[SUPPLIED ENTRIES — start]

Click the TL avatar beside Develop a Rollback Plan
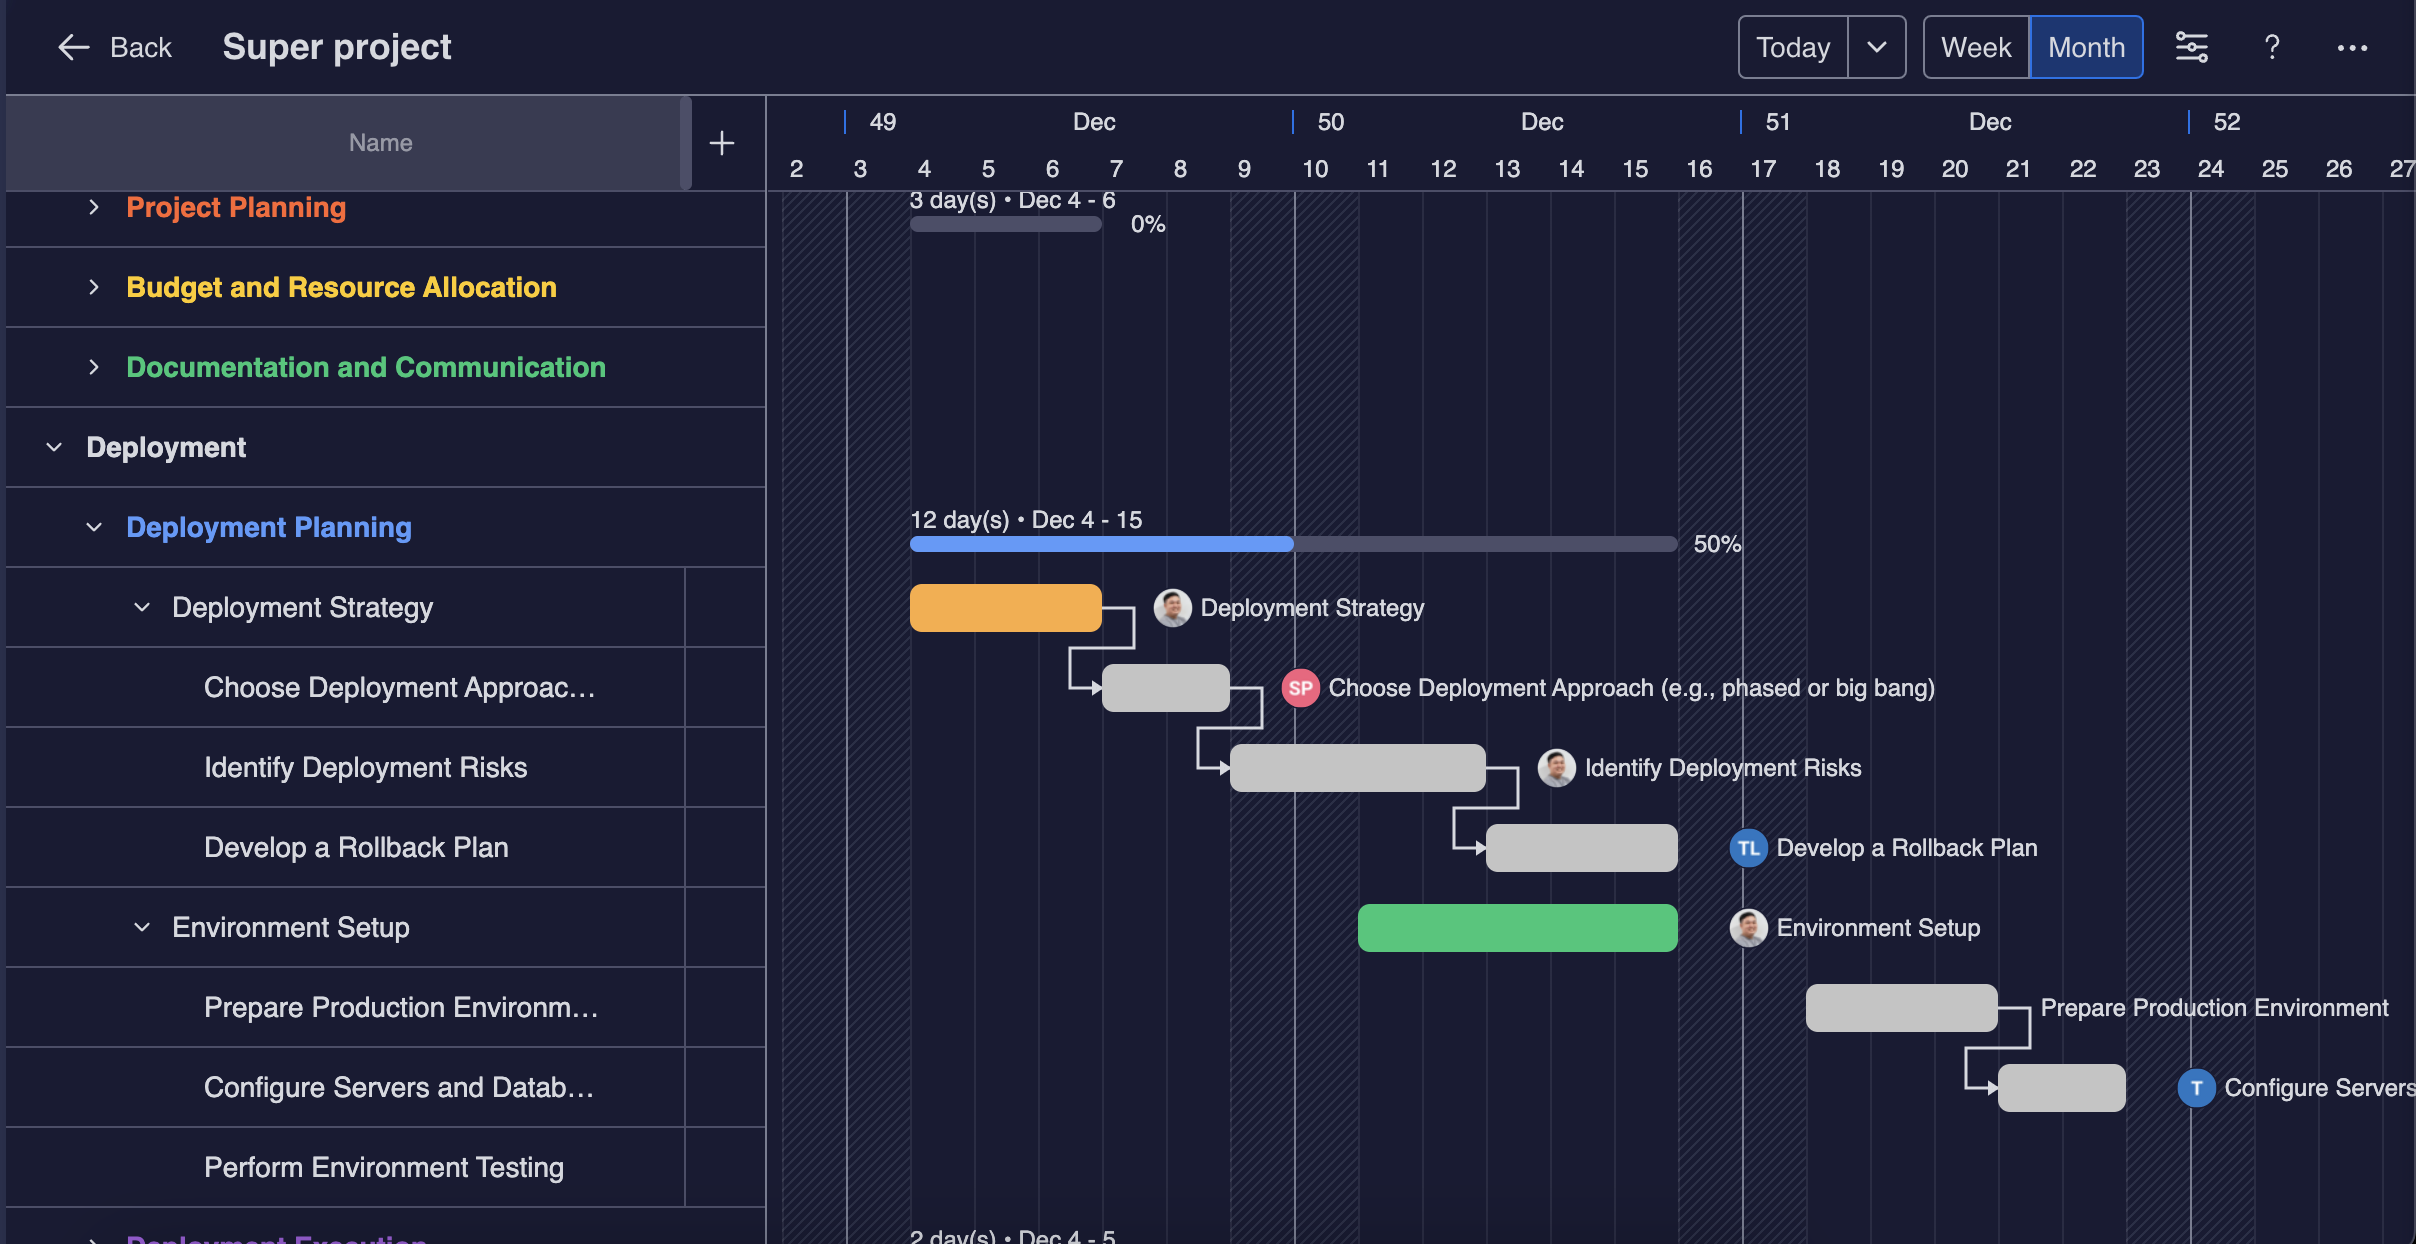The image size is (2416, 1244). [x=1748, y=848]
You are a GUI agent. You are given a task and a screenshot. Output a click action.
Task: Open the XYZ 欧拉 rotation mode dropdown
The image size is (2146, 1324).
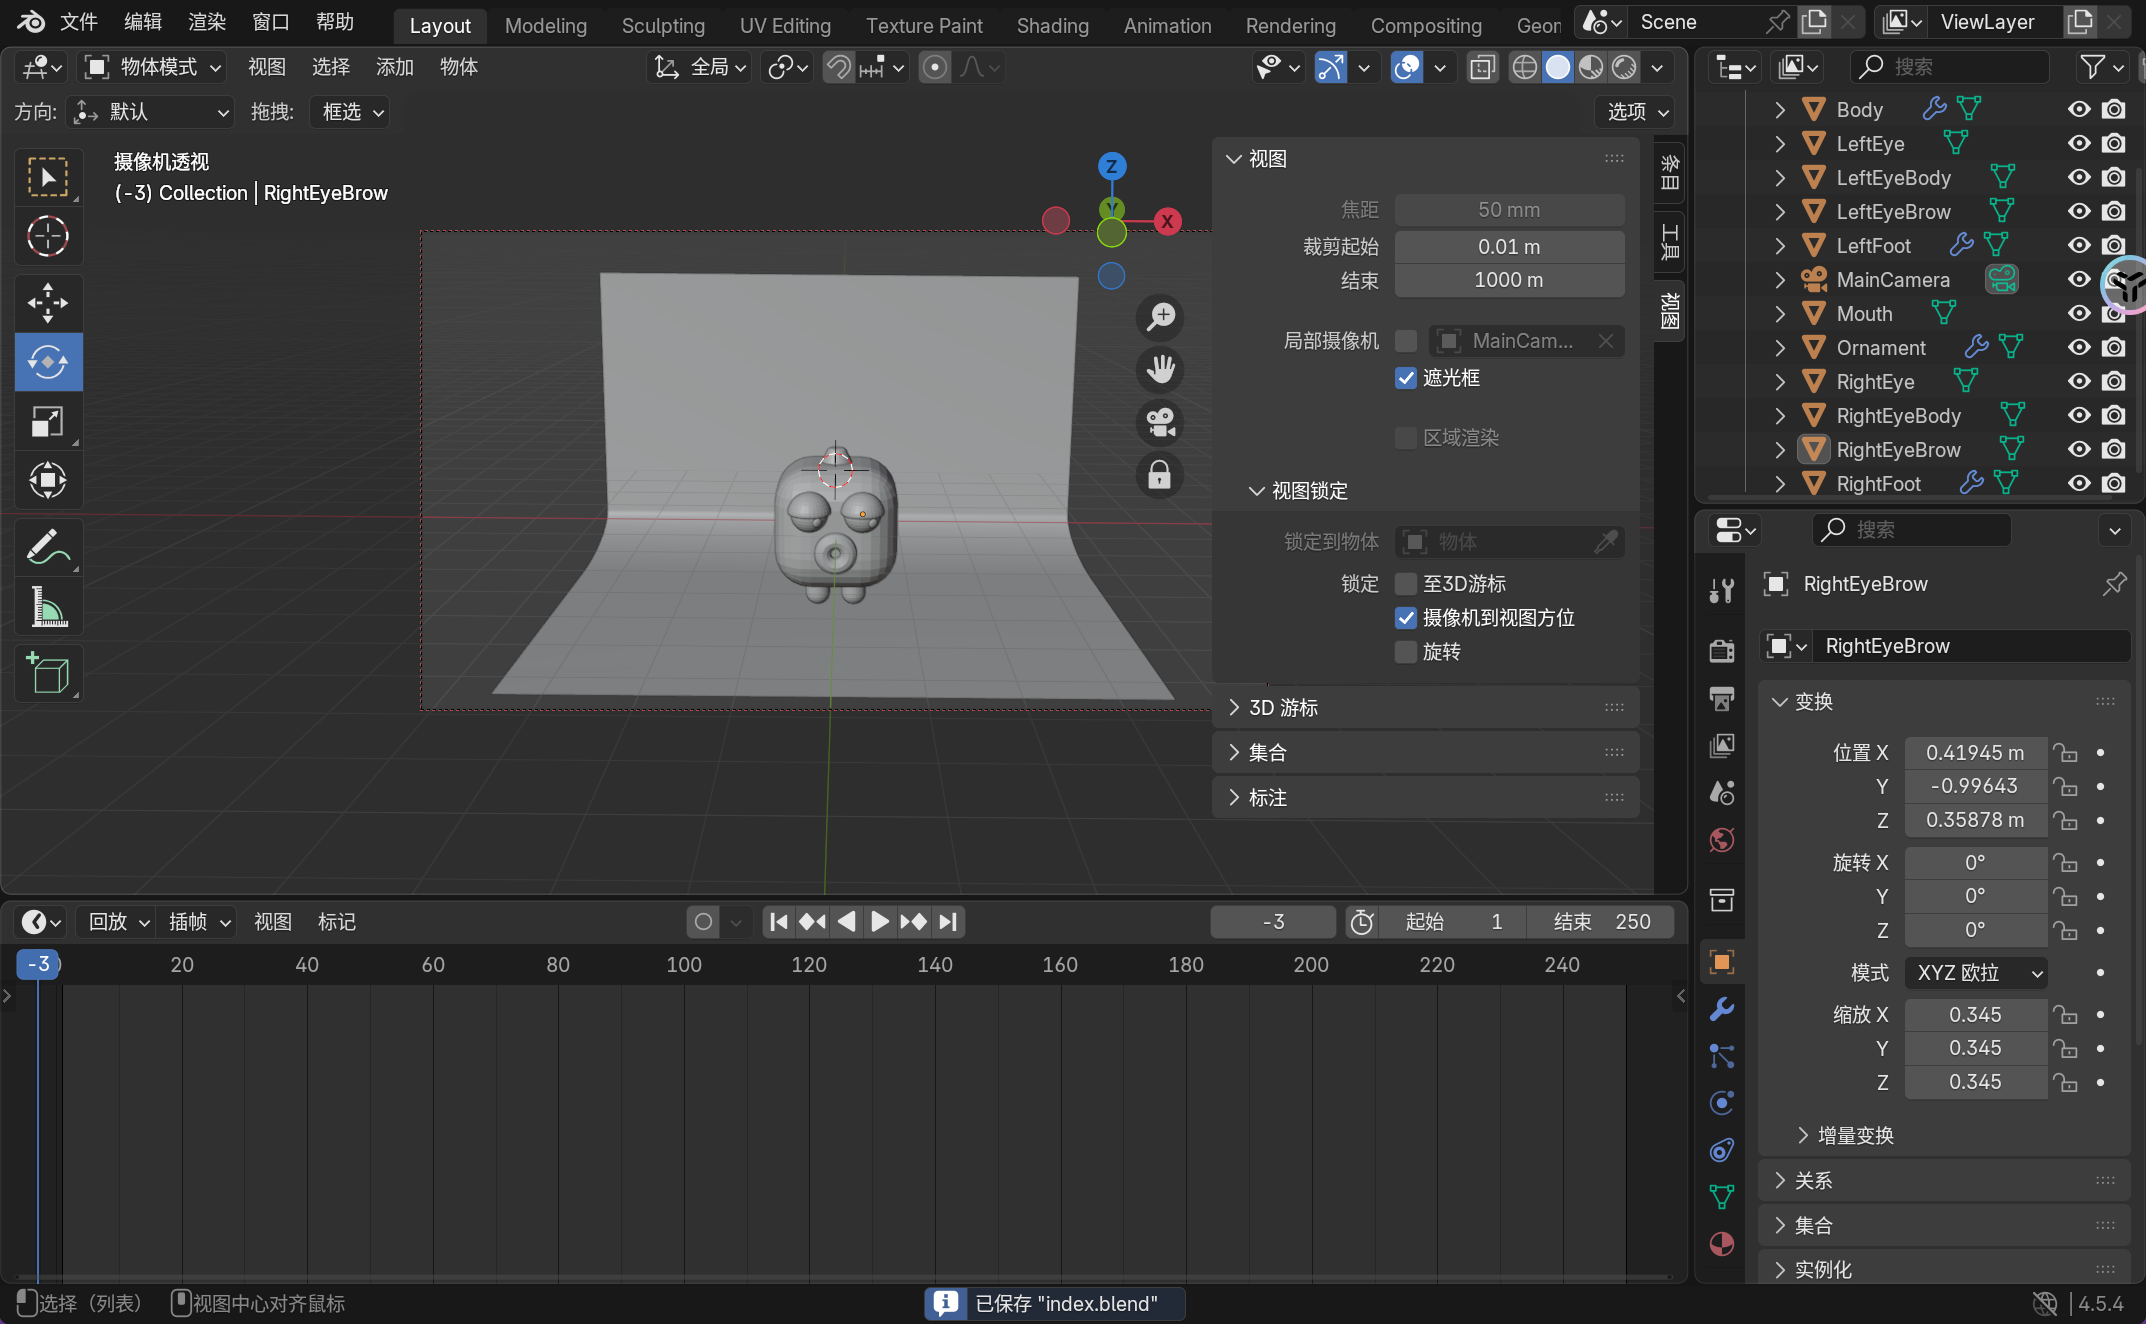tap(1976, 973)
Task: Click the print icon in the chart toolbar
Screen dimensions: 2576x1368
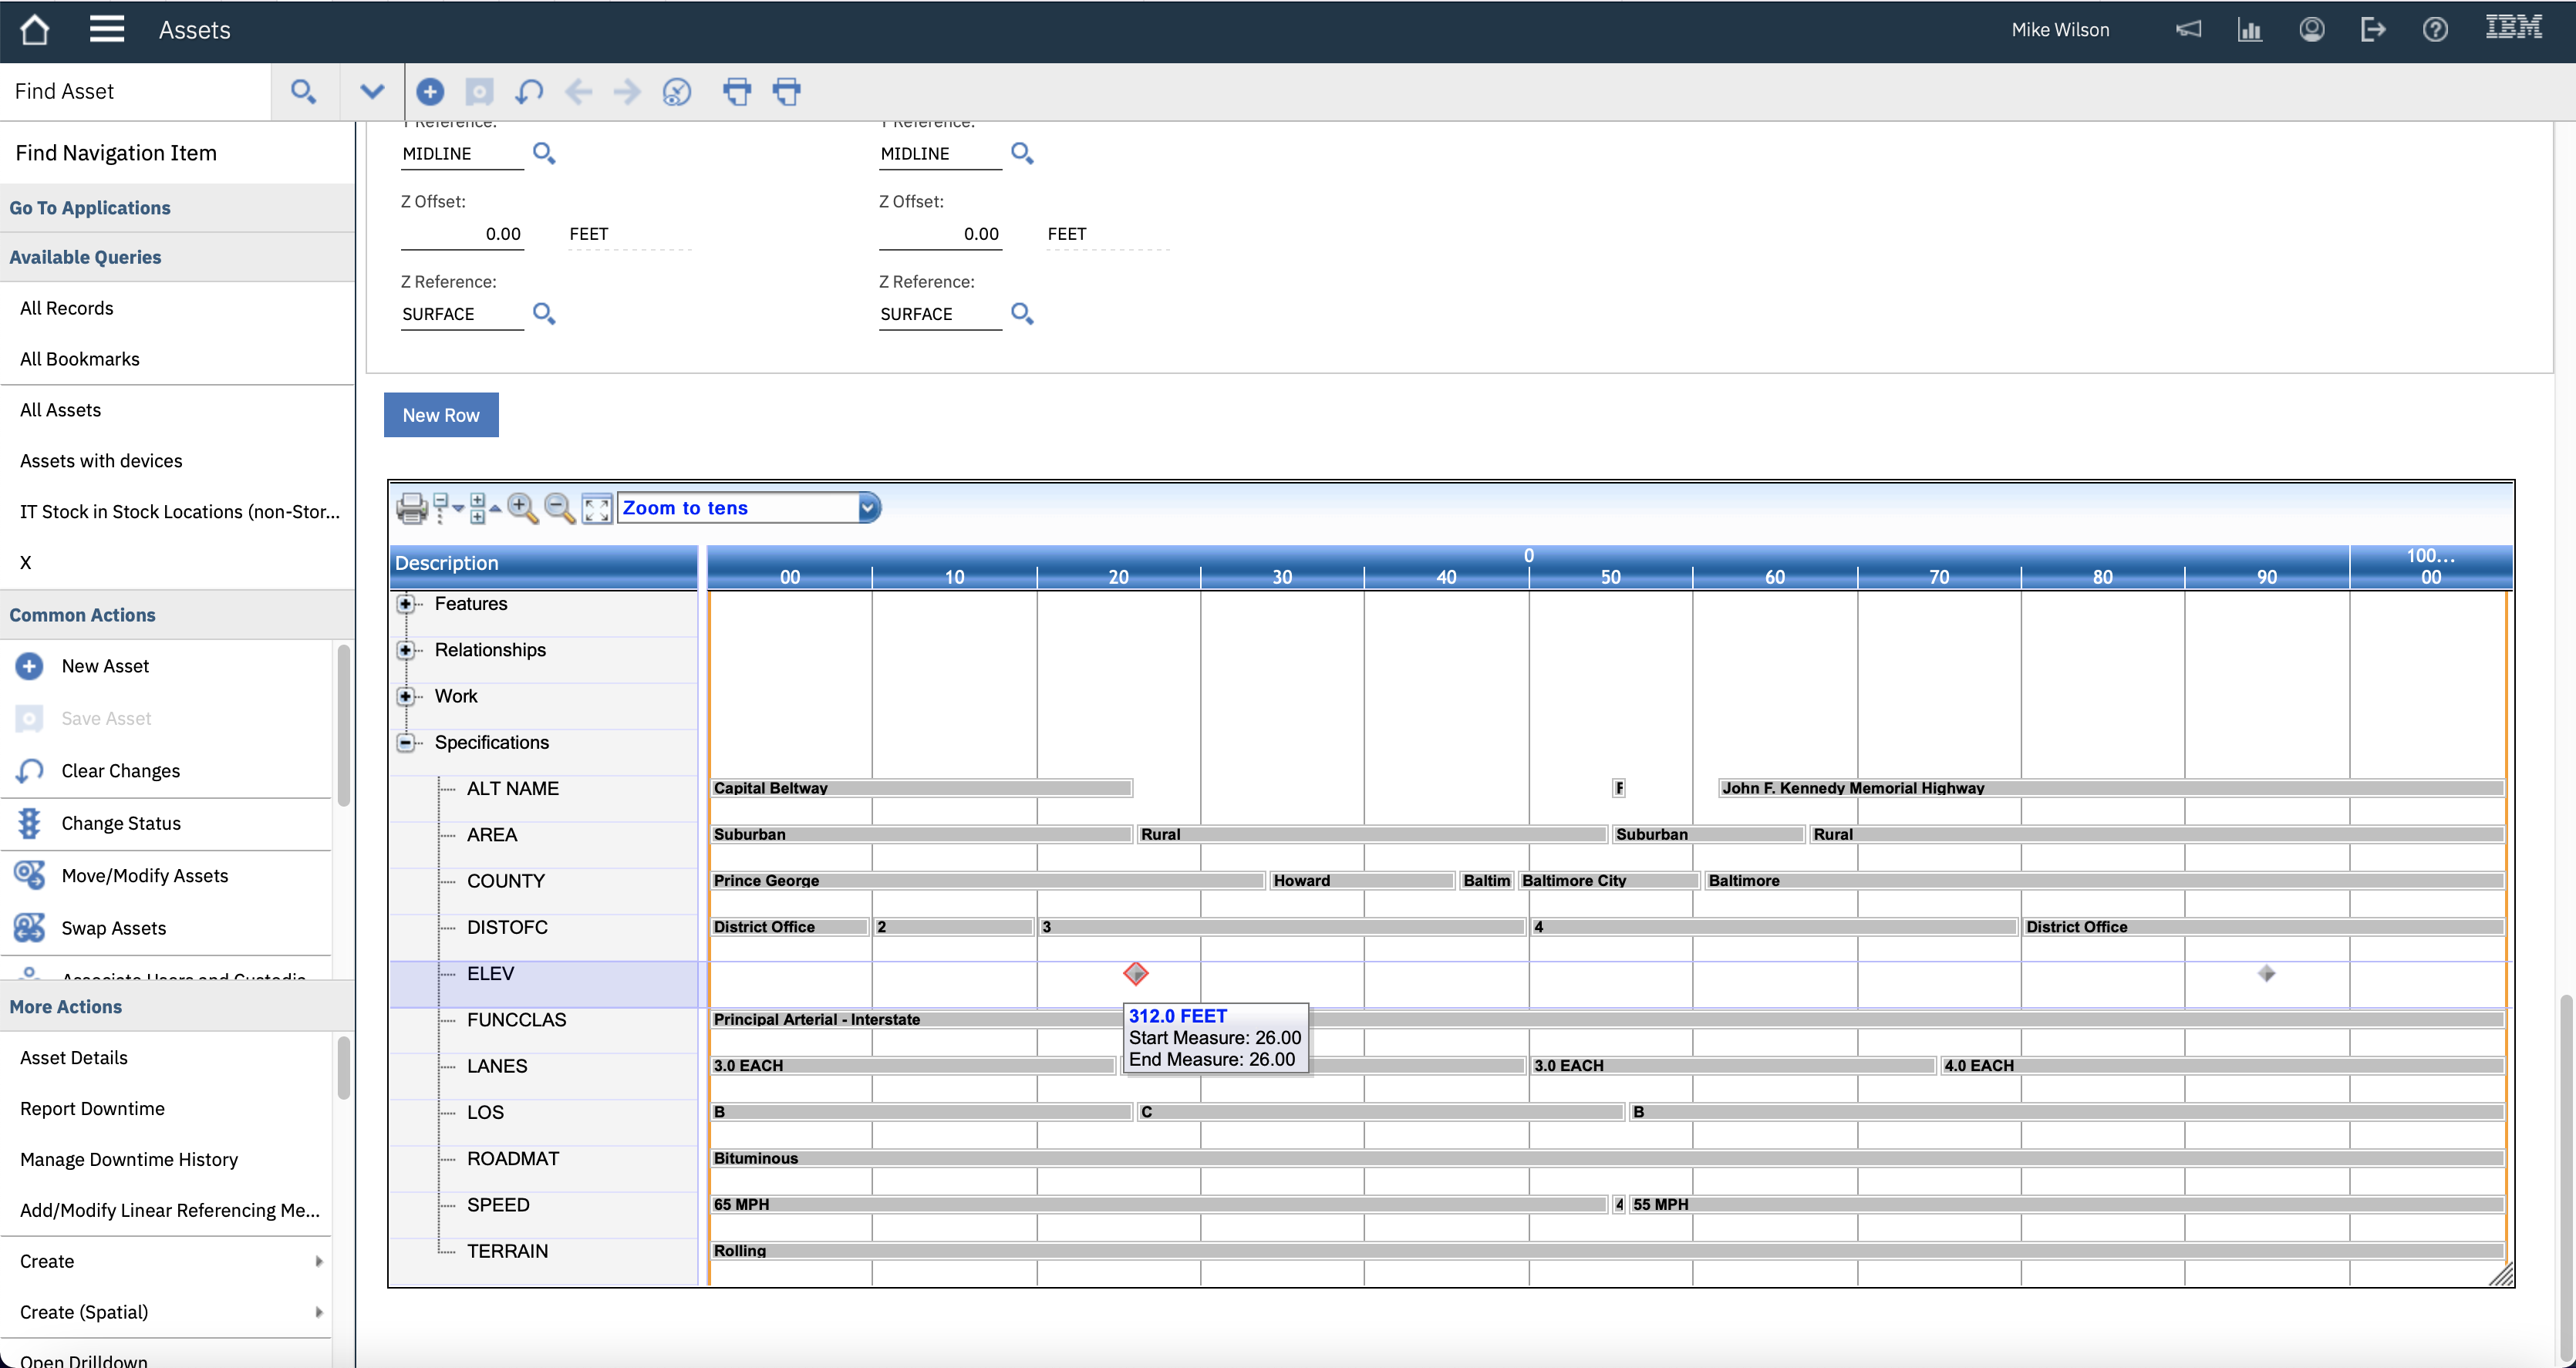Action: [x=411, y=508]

[SUPPLIED ENTRIES — finish]

§ **WORK TO COMPLETE**
An exact copy of every entry, without pictures, should be your output.

§ **TASK RESPONSE**
Click the TL avatar beside Develop a Rollback Plan
The image size is (2416, 1244). [x=1748, y=848]
You are a GUI agent. You are given a task and a screenshot. Output a click action.
Task: Open the XYZ 欧拉 rotation mode dropdown
The image size is (2146, 1324).
tap(1976, 973)
Task: Click the print icon in the chart toolbar
Screen dimensions: 2576x1368
Action: [x=411, y=508]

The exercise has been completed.